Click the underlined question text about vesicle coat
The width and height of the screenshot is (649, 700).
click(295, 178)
..........
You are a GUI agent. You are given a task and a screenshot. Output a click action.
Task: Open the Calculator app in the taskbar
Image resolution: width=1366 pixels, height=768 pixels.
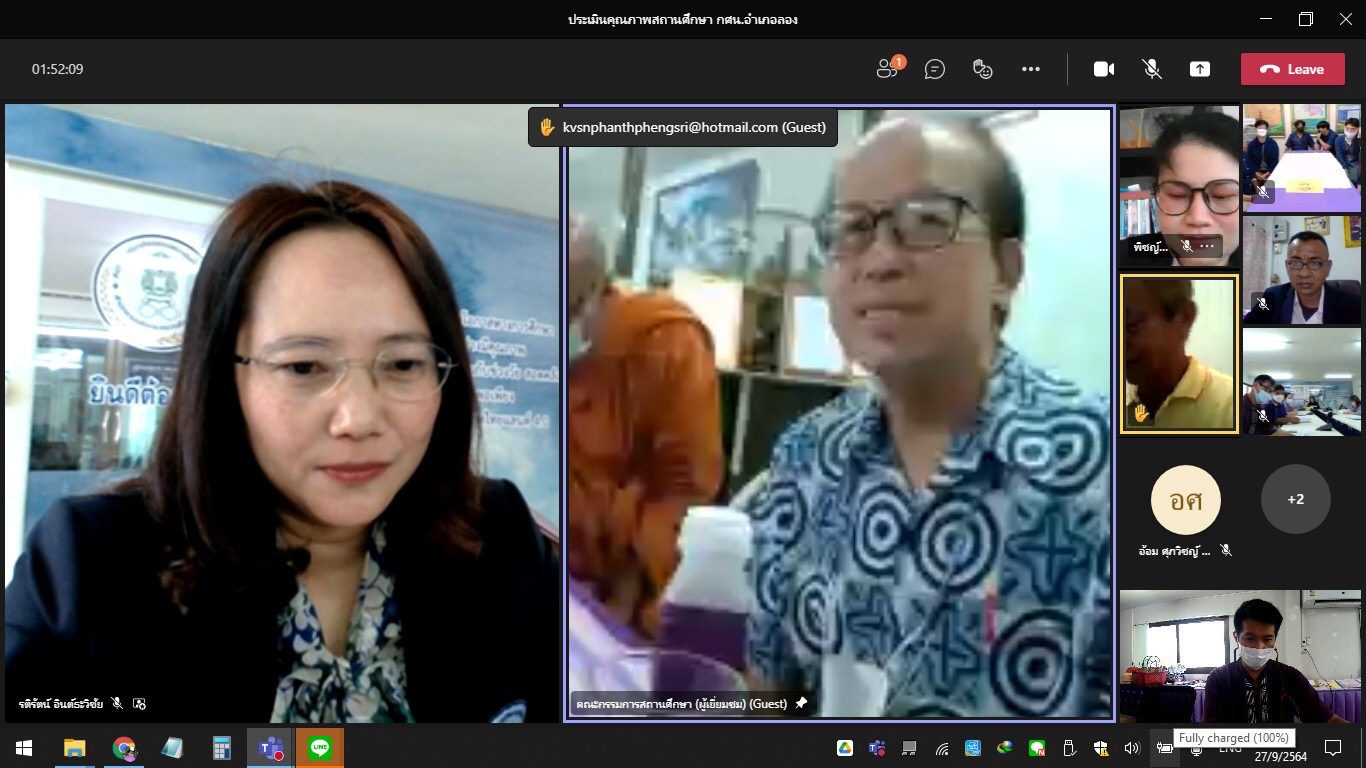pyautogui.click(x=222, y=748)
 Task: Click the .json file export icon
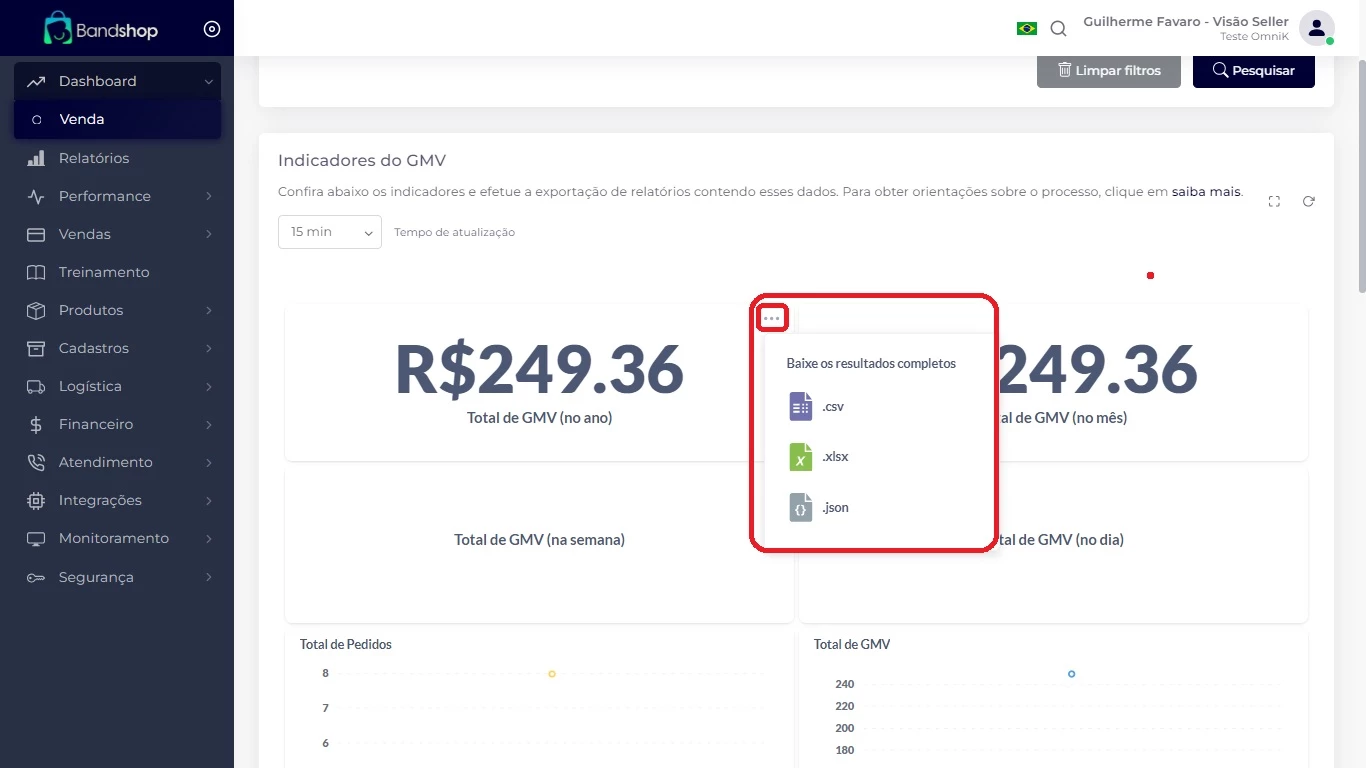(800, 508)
..........
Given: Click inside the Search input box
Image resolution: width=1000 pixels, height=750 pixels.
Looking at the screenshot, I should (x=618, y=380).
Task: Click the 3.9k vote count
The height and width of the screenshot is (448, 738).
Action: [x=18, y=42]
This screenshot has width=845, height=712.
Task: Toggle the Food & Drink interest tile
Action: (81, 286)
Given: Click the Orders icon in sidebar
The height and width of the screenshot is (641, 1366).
..........
* WHAT YOU SHOULD DO
Where the listing above has a line with "Task: Click the 3.9k vote count", start there, and output every line exactly through the line with "The height and width of the screenshot is (641, 1366).", which is also included.

* RESPONSE TO THIS EXERCISE
Task: Click the 3.9k vote count
The height and width of the screenshot is (448, 738).
Action: [x=18, y=42]
This screenshot has width=845, height=712.
Task: Toggle the Food & Drink interest tile
Action: (81, 286)
Given: Click the Orders icon in sidebar
The height and width of the screenshot is (641, 1366).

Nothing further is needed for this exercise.